Germany Federal Council Rejects Draft Whistleblowing Protection Act

德国否决《吹哨人保护法》草案

The Federal Council announced, on 10 February 2023, its decision to reject the draft Whistleblowing Protection Act (“HinSchG”), following its adoption by the Parliment, on 16 December 2022. In particular, the Federal Council noted that the Federal Government and the German Parliament now have the option of calling a mediation committee to discuss a compromise with the federal states.

2023年2月10日，德国联邦委员会宣布否决德国议会于2022年12月6日通过的《吹哨人保护法》草案。联邦委员会特别指出，联邦政府和议会现在可以选择召集调解委员会，与联邦各州讨论一个折中方案。

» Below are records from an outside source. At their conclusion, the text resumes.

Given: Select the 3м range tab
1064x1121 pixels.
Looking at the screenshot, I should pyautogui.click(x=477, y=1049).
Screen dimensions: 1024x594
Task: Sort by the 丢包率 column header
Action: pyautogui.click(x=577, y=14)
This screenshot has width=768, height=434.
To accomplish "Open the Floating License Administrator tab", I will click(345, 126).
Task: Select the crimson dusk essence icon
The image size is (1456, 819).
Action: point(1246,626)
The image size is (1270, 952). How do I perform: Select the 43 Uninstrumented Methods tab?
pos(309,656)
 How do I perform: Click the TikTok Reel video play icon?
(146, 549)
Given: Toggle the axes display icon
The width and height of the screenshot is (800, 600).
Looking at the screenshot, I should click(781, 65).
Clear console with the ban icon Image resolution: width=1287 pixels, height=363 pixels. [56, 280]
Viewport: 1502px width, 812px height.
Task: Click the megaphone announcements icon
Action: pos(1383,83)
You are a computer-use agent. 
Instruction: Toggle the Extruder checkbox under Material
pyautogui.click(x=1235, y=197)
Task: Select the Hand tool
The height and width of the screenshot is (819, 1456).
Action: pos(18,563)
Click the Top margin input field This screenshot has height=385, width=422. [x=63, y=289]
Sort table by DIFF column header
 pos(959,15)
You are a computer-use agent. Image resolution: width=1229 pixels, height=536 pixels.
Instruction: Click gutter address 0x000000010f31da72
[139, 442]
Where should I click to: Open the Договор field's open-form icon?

The law would have seen companies with 50 or more employees obliged to establish a mechanism by which whistleblowers could reveal problems or criminal activity without fear of reprisals. The main point of criticism was the high economic burden on small and medium-sized enterprises in economically difficult times. The representatives from Hesse and Bavaria criticized, among other things, the overly broad scope of the law, which would go far beyond the EU requirements. Furthermore, the required option of anonymous whistleblowing would mean that IT-based solutions would have to be introduced, which would result in further costs for the companies. The possible fine of up to 20,000 euros for failure to introduce an internal reporting channel also met with resistance, as such a consequence is not required by the EU directive.

该法草案规定，拥有50名及以上雇员的公司有义务建立一个机制，使举报人可以在不担心报复的情况下揭露存在的问题或犯罪活动。对该《吹哨人保护法》草案的批评主要是，在经济困难时期，这给中小企业带来过重的经济负担。来自黑森州和巴伐利亚州的代表批评了这项法律的适用范围过于宽泛，远远超出了欧盟的要求。此外，必须设置匿名举报选项将意味着企业应提供以IT技术为基础的举报渠道，这将导致公司运营成本增加。有关于未能引入内部报告渠道可能会被处以高达2万欧元罚款的规定也遭到了抵制，因为欧盟指令并未要求处以如此高额的罚款。

CJEU Issues Preliminarily Ruling on DPO Dismissal

欧盟法院作出解雇数据保护官的裁决

The Court of Justice of the European Union (“CJEU”) issued, on 9 February 2023, a preliminary ruling in Case C‑453/21 X-FAB Dresden GmbH & Co. KG v FC, following a request submitted by the German Federal Labor Court (“Labor Court”) concerning Articles 38(3) and 38(6) of the General Data Protection Regulation (Regulation (EU) 2016/679) (“GDPR”). In particular, the preliminary ruling outlines that the request by the Labor Court was submitted in relation to the dismissal of an employee of X-FAB from the position of data protection officer (“DPO”).

应德国联邦劳动法院就《通用数据保护条例》（欧盟第2016/679号条例）第38条第3款和第6款提起的请求，欧盟法院于2023年2月9日对X-FAB Dresden GmbH& Co. KG诉FC案（第C-453/21号案）做出初步裁决。该裁决特别指出，劳动法院提起的请求是关于X-FAB公司解雇一名数据保护官的。

The CJEU ruled that the second sentence of Article 38(3) of the GDPR does not preclude national legislation, so as to provide that a controller or a processor may dismiss an internal DPO solely where there is just cause, even if the dismissal is not related to the performance of that DPO's tasks, in so far as such legislation does not undermine the achievement of the objectives of the GDPR.

欧盟法院裁定，《通用数据保护条例》第38条第3款的第二句并不排除国家立法的效力。只要这种立法不损害《通用数据保护条例》目标的实现，即使解雇的理由与数据保护官的工作无关，数据控制者或数据处理者也可依据正当理由解雇公司内部的数据保护官。

工信部通报46款违规APP

2023年2月8日，工信部发布2023年第一批关于侵害用户权益行为的APP（SDK）通报。该通报指出，依据《个人信息保护法》《网络安全法》《电信条例》《电信和互联网用户个人信息保护规定》等法律法规，工信部组织第三方检测机构，对群众关注的生活服务类移动互联网应用程序（APP）及第三方软件开发工具包（SDK）进行检查。

结果显示，共计46款APP及SDK存在侵害用户权益行为。其中，APP为40款，SDK为6款。对此，工信部要求相关APP及SDK应在2023年2月15日前完成整改落实工作。逾期不整改的，工信部将依法依规组织开展相关处置工作。